===== DATASET =====

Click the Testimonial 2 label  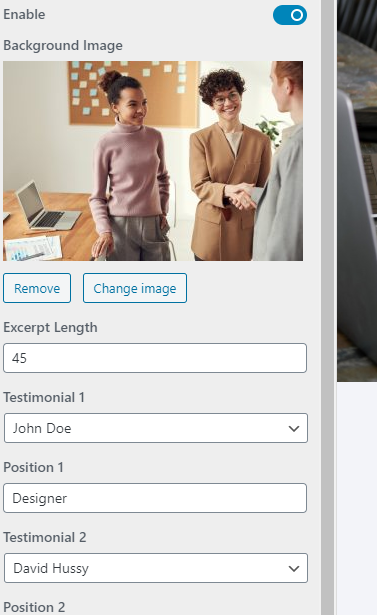pyautogui.click(x=45, y=537)
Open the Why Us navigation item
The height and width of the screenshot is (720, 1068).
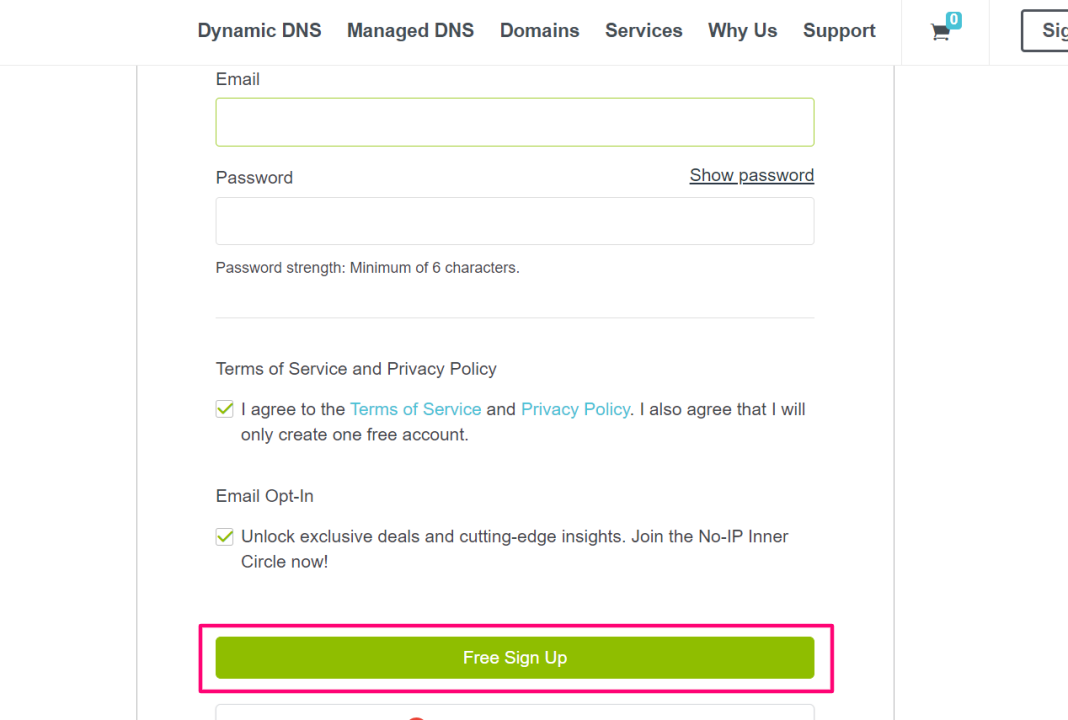click(742, 31)
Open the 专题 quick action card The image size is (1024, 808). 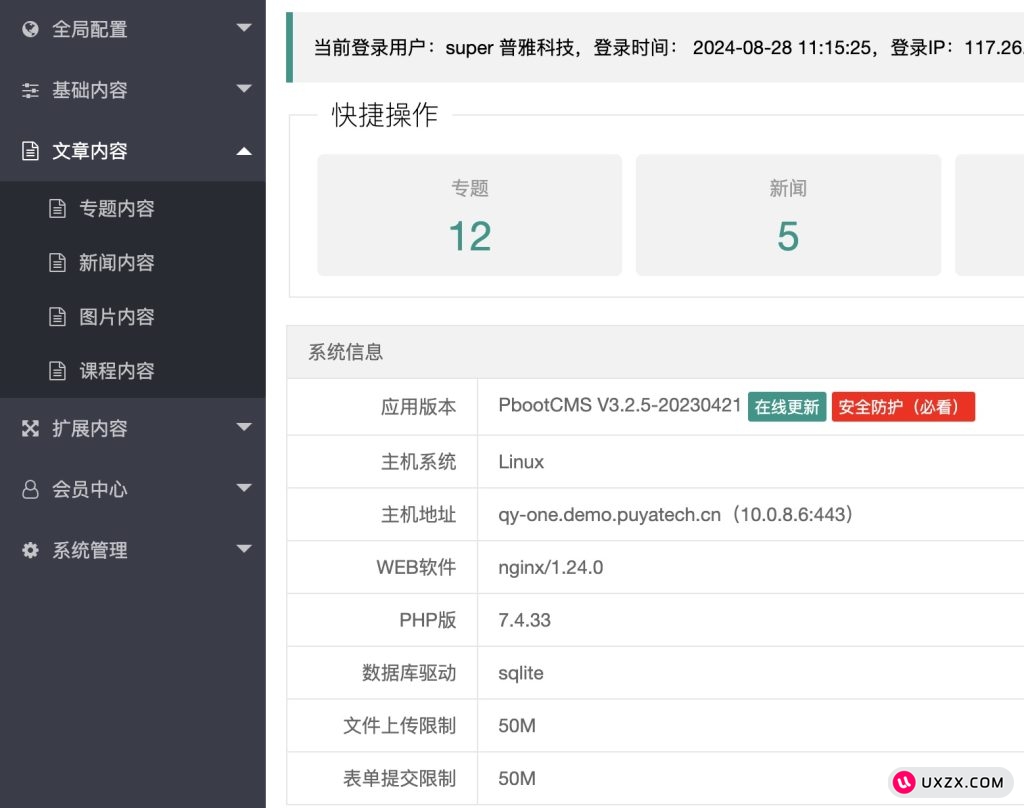pos(469,215)
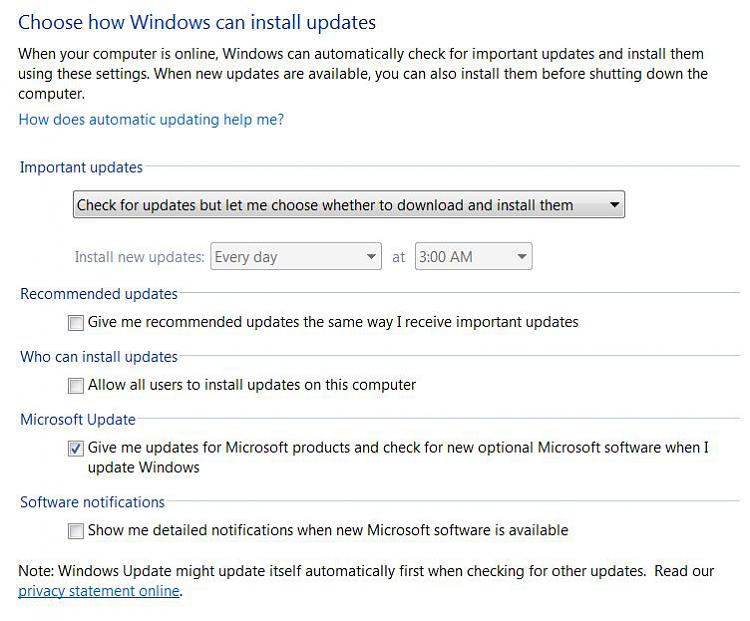This screenshot has height=621, width=750.
Task: Click the arrow icon beside '3:00 AM'
Action: (x=522, y=256)
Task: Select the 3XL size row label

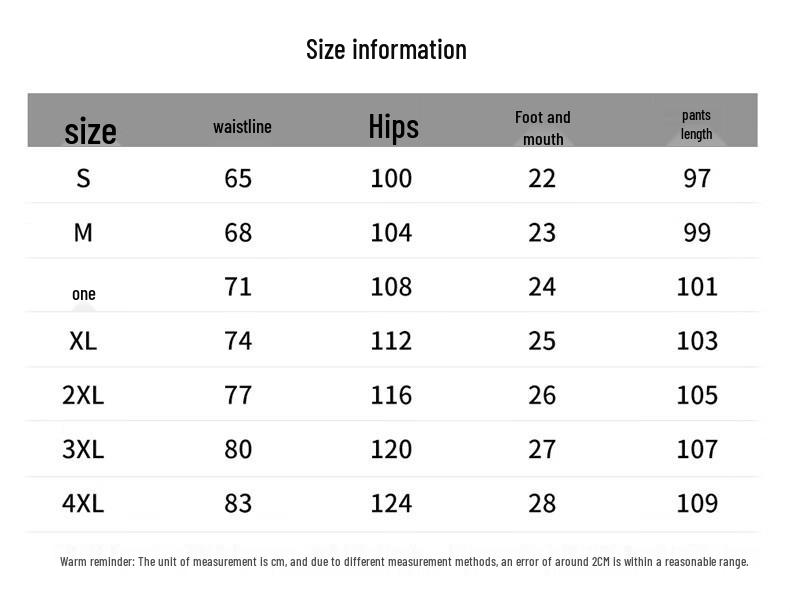Action: tap(83, 449)
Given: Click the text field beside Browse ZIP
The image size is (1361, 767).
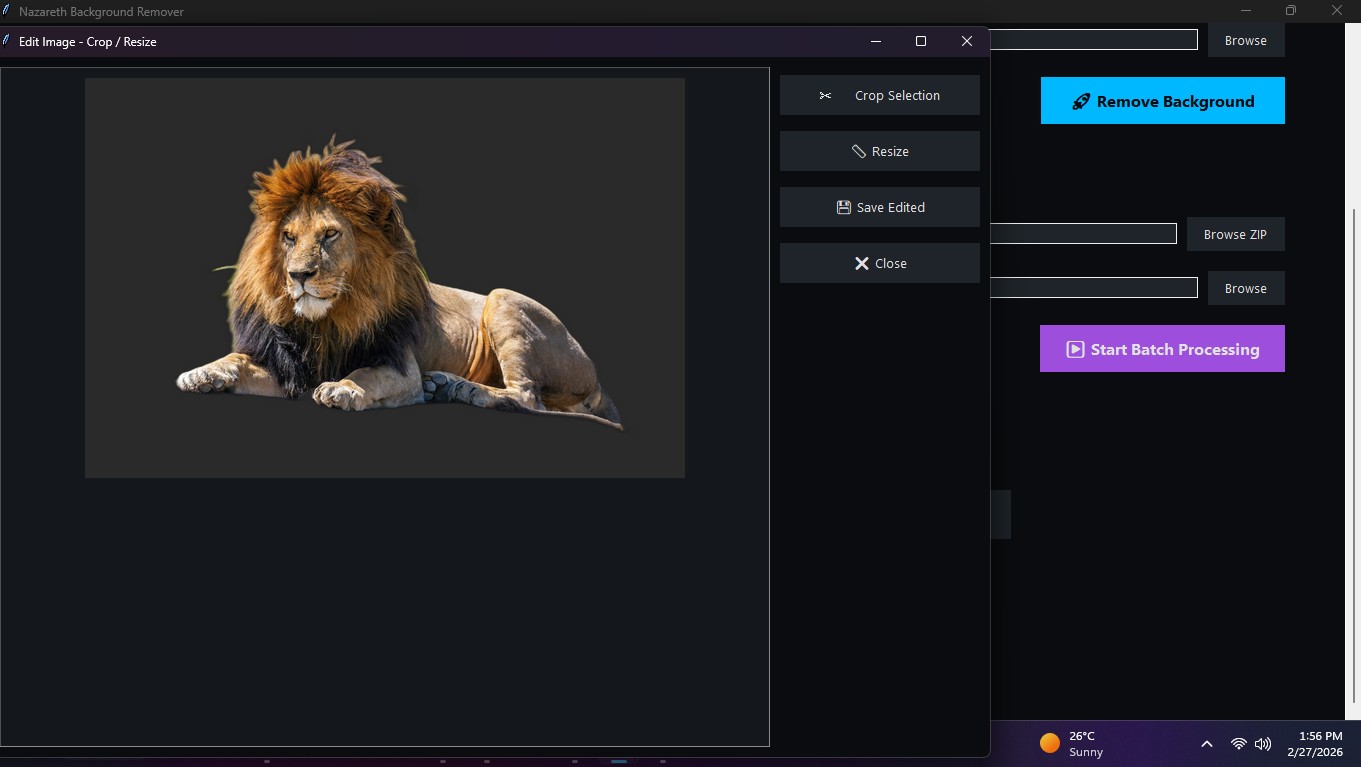Looking at the screenshot, I should click(1083, 234).
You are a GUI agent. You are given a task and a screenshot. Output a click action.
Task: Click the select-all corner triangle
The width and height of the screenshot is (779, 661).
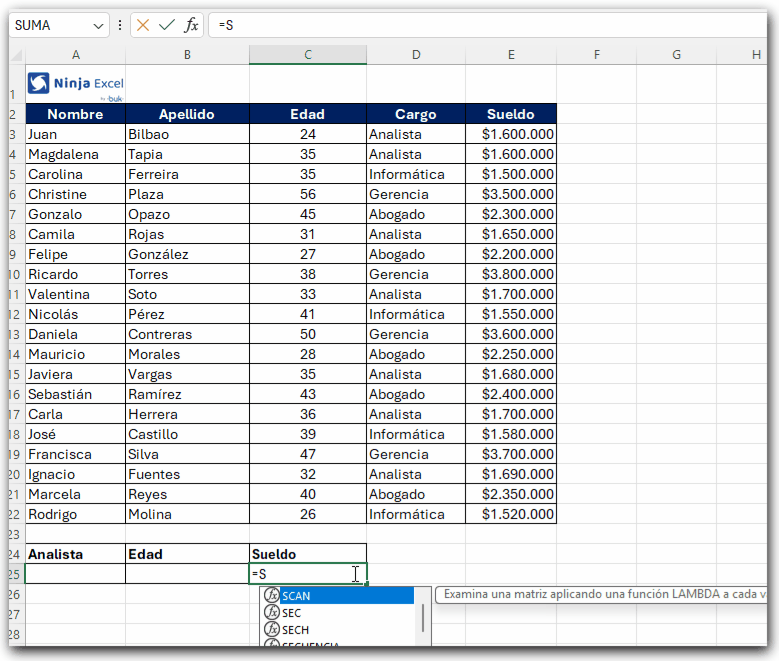[17, 55]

=====

== ASSIGNMENT ==
Only the lines from the one with "The image size is (1361, 767)." through the end of the listing should be transcribed, exactly and without pictures.

== EXERCISE OUTPUT ==
The image size is (1361, 767).
Looking at the screenshot, I should click(1083, 234).
You are a GUI agent. You are given a task and a screenshot. Output a click action.
Task: Click the select-all corner triangle
The width and height of the screenshot is (779, 661).
[17, 55]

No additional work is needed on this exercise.